Requests concurrency
DummyRequests are meant to skip downloads, so it makes sense not checking for concurrent requests, delays, or auto throttle settings since we won’t be making any download at all.
By default, if your parser or its page inputs need a regular Request, this request is downloaded through Scrapy, and all the settings and limits are respected, for example:
CONCURRENT_REQUESTS
CONCURRENT_REQUESTS_PER_DOMAIN
CONCURRENT_REQUESTS_PER_IP
RANDOMIZE_DOWNLOAD_DELAY
all AutoThrottle settings
DownloaderAwarePriorityQueue
logic
But be aware when using third-party libraries to acquire content for a page
object. If you make an HTTP request in a provider using some third-party async
library (aiohttp, treq, etc.), CONCURRENT_REQUESTS
option will be respected,
but not the others.
To have other settings respected, in addition to CONCURRENT_REQUESTS
, you’d
need to use crawler.engine.download
or something like that. Alternatively,
you could implement those limits in the library itself.

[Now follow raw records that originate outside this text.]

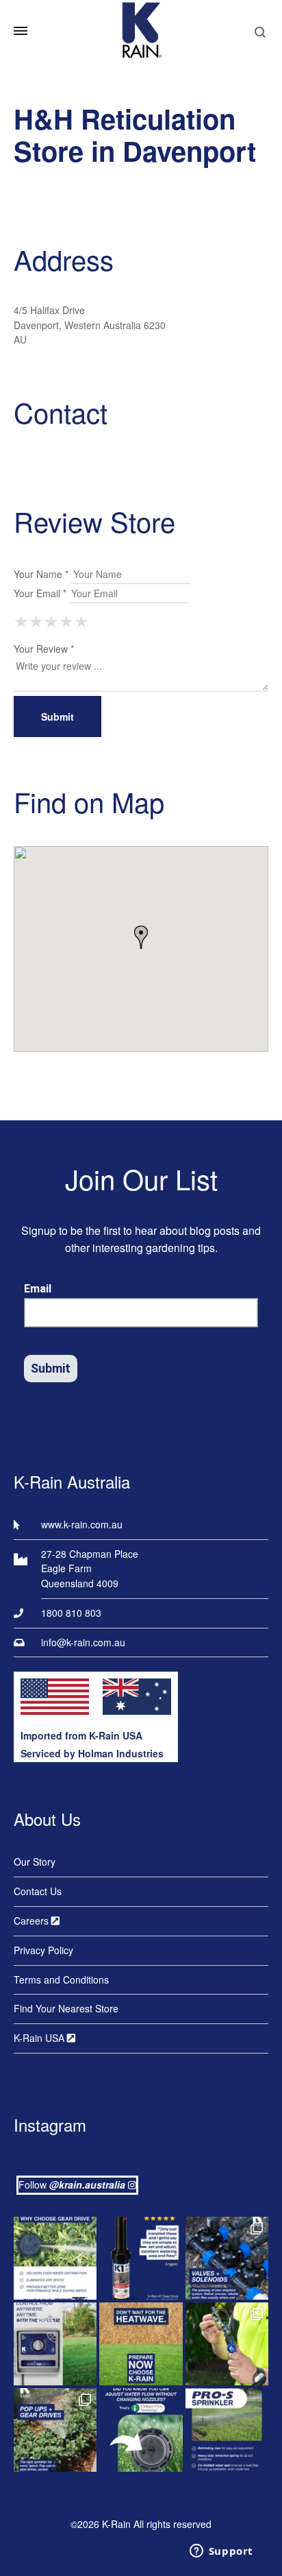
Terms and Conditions (61, 1979)
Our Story (34, 1861)
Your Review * (44, 648)
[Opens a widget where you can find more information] (221, 2552)
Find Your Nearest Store (66, 2008)
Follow (71, 2184)
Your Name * (41, 574)
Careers (32, 1920)
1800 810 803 (71, 1613)
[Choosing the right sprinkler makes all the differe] (55, 2429)
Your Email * (40, 593)
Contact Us (38, 1891)
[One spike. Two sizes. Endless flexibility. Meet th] (226, 2343)
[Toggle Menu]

Attaching metadata to dependencies
Note
This feature requires Python 3.9+.
Providers can support dependencies with arbitrary metadata attached and use
that metadata when creating them. Attaching the metadata is done by wrapping
the dependency class in typing.Annotated
:
@attr.define
class MyPageObject(ItemPage):
response: Annotated[HtmlResponse, "foo", "bar"]
To handle this you need the following changes in your provider:
from andi.typeutils import strip_annotated
from scrapy_poet import PageObjectInputProvider
from web_poet.annotated import AnnotatedInstance
class Provider(PageObjectInputProvider):
...
def is_provided(self, type_: Callable) -> bool:
# needed so that you can list just the base type in provided_classes
return super().is_provided(strip_annotated(type_))
def __call__(self, to_provide):
result = []
for cls in to_provide:
metadata = getattr(cls, "__metadata__", None)
obj = ... # create the instance using cls and metadata
if metadata:
# wrap the instance into a web_poet.annotated.AnnotatedInstance object
obj = AnnotatedInstance(obj, metadata)
result.append(obj)
return result